Ex-Chef schlägt Aufspaltung der UBS vor

Der frühere UBS -Konzernchef Luqman Arnold will bei der Neuausrichtung der Schweizer Großbank mitmischen und schlägt die Aufspaltung in einen Vermögensverwalter und eine Investmentbank vor. Die Aktien reagierten mit einem Kurssprung.

Das Logo der Schweizer Bank UBS. Foto: dpa Lupe

Das Logo der Schweizer Bank UBS. Foto: dpa

HB ZÜRICH. Das Asset Management soll verkauft werden. In einem Brief seiner Investmentgesellschaft Olivant vom Donnerstag forderte Arnold ein Treffen mit UBS -Vizepräsident Sergio Marchionne noch vor der Generalversammlung am 23. April.

Olivant hält nach eigenen Angaben rund 0,7 Prozent des UBS -Kapitals. Die Gesellschaft wäre damit einer der zehn größten Aktionäre.

Die UBS -Aktien reagierten mit einem Kurssprung von anfänglich fast fünf Prozent und notierten gegen 10.30 Uhr noch 2,4 Prozent höher bei 33,18 Franken.

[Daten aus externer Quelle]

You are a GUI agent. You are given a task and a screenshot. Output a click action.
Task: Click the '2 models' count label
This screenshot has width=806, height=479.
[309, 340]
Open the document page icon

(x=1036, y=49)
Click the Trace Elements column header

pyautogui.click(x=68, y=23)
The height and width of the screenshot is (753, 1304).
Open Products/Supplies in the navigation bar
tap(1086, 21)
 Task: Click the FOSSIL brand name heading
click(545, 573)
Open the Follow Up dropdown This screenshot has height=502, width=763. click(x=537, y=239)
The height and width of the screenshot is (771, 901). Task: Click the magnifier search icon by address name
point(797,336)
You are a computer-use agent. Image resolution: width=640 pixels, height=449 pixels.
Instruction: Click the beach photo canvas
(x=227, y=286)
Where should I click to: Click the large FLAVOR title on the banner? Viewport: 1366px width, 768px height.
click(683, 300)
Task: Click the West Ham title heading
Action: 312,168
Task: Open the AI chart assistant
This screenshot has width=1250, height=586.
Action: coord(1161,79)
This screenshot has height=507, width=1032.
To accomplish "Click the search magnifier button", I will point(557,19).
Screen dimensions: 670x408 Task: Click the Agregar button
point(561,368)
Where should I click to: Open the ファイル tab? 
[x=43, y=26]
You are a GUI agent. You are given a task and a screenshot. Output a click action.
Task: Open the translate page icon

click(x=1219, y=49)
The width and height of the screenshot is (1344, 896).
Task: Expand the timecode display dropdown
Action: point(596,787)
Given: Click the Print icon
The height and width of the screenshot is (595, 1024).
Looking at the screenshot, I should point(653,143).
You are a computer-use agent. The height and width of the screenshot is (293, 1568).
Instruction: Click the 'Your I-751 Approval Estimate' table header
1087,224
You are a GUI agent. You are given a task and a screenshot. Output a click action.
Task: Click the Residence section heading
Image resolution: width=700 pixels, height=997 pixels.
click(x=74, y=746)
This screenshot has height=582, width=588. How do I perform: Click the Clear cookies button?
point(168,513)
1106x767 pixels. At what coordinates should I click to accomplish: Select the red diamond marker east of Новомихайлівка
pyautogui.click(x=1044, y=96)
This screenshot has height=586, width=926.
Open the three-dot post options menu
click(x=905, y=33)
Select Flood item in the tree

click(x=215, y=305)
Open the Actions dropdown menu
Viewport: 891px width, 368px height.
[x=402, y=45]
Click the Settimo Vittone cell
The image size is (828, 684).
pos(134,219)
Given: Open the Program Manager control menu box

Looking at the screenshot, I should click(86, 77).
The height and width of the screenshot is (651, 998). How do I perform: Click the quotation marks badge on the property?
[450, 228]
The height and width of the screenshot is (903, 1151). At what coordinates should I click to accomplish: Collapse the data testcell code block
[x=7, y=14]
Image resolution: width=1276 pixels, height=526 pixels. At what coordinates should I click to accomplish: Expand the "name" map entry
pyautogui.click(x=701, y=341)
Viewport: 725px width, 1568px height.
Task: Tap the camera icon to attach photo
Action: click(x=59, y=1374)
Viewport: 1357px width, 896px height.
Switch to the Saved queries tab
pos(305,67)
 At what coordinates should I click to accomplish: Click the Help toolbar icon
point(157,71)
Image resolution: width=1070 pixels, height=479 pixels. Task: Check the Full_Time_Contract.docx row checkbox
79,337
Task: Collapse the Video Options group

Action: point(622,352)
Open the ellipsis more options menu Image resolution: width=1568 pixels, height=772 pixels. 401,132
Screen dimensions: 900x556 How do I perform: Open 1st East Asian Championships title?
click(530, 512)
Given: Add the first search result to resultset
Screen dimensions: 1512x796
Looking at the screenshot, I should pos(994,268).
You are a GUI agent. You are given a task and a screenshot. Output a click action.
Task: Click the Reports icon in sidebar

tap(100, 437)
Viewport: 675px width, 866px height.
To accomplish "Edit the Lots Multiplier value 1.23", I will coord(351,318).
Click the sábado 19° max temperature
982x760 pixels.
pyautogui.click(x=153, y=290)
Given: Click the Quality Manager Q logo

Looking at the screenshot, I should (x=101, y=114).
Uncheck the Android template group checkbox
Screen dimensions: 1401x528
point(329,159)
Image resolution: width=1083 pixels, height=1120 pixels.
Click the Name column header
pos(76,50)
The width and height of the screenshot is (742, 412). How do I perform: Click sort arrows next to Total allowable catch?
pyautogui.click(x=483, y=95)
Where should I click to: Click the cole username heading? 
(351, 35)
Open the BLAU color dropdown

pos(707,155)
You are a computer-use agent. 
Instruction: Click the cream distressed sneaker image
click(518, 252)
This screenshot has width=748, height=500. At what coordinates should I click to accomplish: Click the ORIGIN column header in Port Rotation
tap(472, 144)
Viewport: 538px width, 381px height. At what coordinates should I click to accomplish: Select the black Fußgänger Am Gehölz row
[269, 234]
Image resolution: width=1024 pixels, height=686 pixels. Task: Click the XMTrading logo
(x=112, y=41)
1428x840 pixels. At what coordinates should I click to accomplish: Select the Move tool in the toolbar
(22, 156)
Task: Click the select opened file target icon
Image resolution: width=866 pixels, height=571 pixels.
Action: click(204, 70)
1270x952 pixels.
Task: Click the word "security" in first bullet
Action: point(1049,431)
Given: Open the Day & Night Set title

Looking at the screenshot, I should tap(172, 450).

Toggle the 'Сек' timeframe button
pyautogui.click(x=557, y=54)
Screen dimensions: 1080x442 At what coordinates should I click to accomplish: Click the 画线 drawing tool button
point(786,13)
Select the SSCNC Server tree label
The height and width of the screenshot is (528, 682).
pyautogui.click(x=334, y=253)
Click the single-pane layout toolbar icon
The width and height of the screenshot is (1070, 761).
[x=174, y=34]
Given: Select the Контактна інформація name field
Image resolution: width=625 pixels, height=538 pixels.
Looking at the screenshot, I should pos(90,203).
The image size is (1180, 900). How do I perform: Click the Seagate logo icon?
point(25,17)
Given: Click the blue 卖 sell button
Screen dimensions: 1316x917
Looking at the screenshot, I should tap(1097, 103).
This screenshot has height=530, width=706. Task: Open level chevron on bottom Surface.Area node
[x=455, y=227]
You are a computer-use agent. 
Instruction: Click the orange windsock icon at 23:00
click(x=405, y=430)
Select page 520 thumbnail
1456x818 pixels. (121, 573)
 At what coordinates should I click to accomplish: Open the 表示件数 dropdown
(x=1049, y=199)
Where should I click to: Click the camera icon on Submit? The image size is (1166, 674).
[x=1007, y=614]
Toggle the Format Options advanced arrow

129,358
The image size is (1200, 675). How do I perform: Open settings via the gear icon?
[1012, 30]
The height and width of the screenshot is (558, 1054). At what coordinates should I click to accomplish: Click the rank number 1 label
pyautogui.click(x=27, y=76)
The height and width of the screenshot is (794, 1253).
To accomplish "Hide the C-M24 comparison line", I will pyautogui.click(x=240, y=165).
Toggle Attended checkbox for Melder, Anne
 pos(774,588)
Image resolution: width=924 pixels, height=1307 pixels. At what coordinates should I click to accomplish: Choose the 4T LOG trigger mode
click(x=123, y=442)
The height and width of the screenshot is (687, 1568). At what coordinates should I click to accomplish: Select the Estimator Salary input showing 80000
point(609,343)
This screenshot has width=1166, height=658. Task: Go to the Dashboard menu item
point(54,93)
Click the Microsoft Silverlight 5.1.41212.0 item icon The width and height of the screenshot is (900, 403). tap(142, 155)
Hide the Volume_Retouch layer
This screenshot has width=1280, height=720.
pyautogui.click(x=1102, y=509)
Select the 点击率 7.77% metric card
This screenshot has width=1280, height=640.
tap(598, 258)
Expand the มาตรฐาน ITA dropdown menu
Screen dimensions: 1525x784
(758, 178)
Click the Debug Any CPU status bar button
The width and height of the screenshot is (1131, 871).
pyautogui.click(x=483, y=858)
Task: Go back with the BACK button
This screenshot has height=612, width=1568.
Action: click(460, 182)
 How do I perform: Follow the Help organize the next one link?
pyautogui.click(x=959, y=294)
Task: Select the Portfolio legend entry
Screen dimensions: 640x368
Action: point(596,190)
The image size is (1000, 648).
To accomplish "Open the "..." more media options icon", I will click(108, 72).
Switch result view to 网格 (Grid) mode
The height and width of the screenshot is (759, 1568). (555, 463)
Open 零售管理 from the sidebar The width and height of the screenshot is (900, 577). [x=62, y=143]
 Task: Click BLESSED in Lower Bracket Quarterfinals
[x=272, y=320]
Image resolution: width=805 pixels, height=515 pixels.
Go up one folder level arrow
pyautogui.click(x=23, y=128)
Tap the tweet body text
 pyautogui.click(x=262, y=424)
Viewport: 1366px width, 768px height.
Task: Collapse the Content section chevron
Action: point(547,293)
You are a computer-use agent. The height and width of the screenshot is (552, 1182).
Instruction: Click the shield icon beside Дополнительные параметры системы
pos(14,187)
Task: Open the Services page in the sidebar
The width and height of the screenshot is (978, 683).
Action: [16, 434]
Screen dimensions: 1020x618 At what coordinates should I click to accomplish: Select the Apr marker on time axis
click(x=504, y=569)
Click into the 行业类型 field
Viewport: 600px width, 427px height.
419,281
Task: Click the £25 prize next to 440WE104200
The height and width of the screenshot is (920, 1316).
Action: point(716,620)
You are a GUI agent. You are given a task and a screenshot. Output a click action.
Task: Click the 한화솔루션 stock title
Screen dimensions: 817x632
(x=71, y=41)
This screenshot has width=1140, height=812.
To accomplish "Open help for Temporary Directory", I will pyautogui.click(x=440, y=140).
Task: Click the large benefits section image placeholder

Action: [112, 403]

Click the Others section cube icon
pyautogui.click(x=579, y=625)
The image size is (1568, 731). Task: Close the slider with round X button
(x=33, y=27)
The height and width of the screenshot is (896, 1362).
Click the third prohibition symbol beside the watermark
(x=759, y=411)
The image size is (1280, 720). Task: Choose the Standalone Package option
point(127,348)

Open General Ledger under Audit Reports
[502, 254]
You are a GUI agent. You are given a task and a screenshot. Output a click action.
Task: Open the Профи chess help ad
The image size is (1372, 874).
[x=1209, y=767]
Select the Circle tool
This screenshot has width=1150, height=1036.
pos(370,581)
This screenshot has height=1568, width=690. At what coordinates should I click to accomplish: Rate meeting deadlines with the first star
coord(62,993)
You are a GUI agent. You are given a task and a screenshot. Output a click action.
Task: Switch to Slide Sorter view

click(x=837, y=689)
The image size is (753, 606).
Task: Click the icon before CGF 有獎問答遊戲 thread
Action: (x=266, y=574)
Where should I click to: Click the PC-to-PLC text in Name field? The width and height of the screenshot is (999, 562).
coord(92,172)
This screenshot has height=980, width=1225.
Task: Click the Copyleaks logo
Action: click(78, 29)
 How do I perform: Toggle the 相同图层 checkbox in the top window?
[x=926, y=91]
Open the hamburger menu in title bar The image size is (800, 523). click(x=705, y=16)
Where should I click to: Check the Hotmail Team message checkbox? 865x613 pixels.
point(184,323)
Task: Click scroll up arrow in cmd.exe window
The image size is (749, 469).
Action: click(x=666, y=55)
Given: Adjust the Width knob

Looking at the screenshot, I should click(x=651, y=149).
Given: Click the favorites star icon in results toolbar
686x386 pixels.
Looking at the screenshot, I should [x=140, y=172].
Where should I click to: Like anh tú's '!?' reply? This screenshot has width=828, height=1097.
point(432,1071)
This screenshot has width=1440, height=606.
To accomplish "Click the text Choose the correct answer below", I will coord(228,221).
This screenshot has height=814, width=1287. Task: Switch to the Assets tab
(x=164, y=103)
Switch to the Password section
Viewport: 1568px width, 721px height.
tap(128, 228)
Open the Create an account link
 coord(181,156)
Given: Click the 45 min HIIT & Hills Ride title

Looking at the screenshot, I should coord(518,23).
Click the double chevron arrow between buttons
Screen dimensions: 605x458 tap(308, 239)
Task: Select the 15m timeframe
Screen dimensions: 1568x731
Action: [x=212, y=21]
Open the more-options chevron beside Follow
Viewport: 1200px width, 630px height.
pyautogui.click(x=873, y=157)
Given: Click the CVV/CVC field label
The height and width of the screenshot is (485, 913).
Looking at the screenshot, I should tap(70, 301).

Nach Ansicht des früheren UBS -Chefs braucht die Bank über die angekündigte Kapitalerhöhung von 15 Mrd. Franken hinaus weitere Mittel für eine über alle Zweifel erhabene Kapitalbasis. Deswegen sollten neben dem Asset Management unter anderem auch die brasilianischen Tochtergesellschaft Pactual verkauft werden. Kritik übte er auch an der Führungsstruktur: Verwaltungsratsmitglieder sollten künftig keine exekutiven Funktionen mehr wahrnehmen. Marchionne selbst schlug er als Verwaltungsratspräsident für die Zeit der Neuausrichtung der Bank vor.

Der Brite Arnold war Ende 2001 nach weniger als einem Jahr an der Spitze der UBS wegen Meinungsverschiedenheiten mit Verwaltungsratspräsident Marcel Ospel als Konzernchef gegangen.

UBS hatte am vergangenen Dienstag Abschreibungen von noch einmal 19 Mrd. Dollar auf amerikanische Ramsch-Hypotheken und einem Verlust von etwa zwölf Mrd. Franken allein im ersten Quartal 2008 bekanntgegeben. Verwaltungsratschef Ospel nahm darauf hin über Nacht seinen Hut. Mit insgesamt 37 Mrd. Dollar musste UBS so viel abschreiben wie bisher keine anderes Geldhaus auf der Welt.

UBS muss ihre Aktionäre um weitere 15 Mrd. Franken Kapitalerhöhung angehen, nachdem bereits im Dezember, als die Bank die erste Milliardenabschreibung gemeldet hatte, der Staatsfonds GIC aus Singapur und ein nicht genannter, mutmaßlich aus Saudi Arabien kommender Investor mit 13 Mrd. Franken eingesprungen waren.